## 表示本文
-=-=-

1月 1st, 2024
2024年はじめ
麻布がま池谷の谷頭付近右岸から、私が「奇跡の谷」と名付けた非再開発木造住宅地を眼下に、六本木ヒルズレジデンス2棟と同森タワーを望む。撮影地の背後左手奥にはキノコ型の元麻布ヒルズフォレストタワーが佇立。このスポットは2024年日本地理学会春季大会の巡見(3月21日午前案内)コースに組込まれている。(2023年11月25日撮影)
麻布がま池谷の谷頭付近右岸から、私が「奇跡の谷」と名付けた非再開発木造住宅地を眼下に、六本木ヒルズレジデンス2棟と同森タワーを望む。撮影地の背後左手奥にはキノコ型の元麻布ヒルズフォレストタワーが佇立。このスポットは2024年日本地理学会春季大会の巡見(3月21日午前案内)コースに組込まれている。(2023年11月25日撮影)

-=-=-

## 取り組む課題
本文について、次の問いに答えてください。
(a) 撮影地の背後左手奥に佇立している建物は何ですか。
(b) このスポットは、どの大会の巡見コースに組み込まれていますか。
(c) 撮影日はいつですか。
本文だけを根拠に答えてください。

## データ一覧
-=-=-

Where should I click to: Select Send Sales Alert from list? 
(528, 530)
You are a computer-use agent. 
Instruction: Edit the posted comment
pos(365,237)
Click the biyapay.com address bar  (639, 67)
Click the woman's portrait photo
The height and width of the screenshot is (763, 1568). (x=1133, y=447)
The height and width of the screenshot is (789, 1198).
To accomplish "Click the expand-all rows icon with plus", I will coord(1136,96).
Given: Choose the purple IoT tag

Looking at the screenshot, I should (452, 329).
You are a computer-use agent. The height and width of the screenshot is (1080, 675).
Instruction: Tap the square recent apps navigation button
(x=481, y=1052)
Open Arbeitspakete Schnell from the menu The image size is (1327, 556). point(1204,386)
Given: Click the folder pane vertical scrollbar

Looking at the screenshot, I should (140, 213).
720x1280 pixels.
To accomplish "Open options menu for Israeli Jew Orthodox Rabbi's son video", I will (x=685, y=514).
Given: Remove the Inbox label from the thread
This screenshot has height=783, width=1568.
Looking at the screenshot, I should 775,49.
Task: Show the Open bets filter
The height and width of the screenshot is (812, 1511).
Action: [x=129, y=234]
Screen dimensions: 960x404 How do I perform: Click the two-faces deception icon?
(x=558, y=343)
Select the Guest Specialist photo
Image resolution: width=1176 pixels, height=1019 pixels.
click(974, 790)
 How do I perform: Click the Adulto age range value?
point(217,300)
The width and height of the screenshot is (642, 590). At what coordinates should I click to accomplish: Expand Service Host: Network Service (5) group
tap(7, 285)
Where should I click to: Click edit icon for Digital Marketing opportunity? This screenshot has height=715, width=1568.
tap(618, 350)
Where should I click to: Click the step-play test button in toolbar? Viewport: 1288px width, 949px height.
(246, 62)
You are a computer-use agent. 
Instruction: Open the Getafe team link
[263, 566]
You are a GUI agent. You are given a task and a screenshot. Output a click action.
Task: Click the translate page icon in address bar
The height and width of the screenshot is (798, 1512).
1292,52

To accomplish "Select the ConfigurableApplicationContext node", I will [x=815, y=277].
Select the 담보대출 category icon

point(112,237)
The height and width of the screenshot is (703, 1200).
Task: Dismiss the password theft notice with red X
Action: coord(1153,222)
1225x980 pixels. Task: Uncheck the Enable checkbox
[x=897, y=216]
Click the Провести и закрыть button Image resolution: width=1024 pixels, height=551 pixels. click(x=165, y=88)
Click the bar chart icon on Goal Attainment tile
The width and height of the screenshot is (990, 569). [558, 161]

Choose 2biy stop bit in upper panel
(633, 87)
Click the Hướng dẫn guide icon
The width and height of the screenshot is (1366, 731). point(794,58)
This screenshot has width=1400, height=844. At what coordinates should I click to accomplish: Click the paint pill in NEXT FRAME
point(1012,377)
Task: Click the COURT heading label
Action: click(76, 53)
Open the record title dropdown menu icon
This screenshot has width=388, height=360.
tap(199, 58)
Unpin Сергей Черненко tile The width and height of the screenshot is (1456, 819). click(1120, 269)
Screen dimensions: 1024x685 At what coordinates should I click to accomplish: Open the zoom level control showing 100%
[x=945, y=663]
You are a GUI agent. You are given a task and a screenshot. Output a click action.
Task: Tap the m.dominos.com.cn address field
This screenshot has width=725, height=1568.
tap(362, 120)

-=-=-

## 回答
(a) キノコ型の元麻布ヒルズフォレストタワーです。
(b) 2024年日本地理学会春季大会の巡見コースで、3月21日午前に案内されます。
(c) 2023年11月25日です。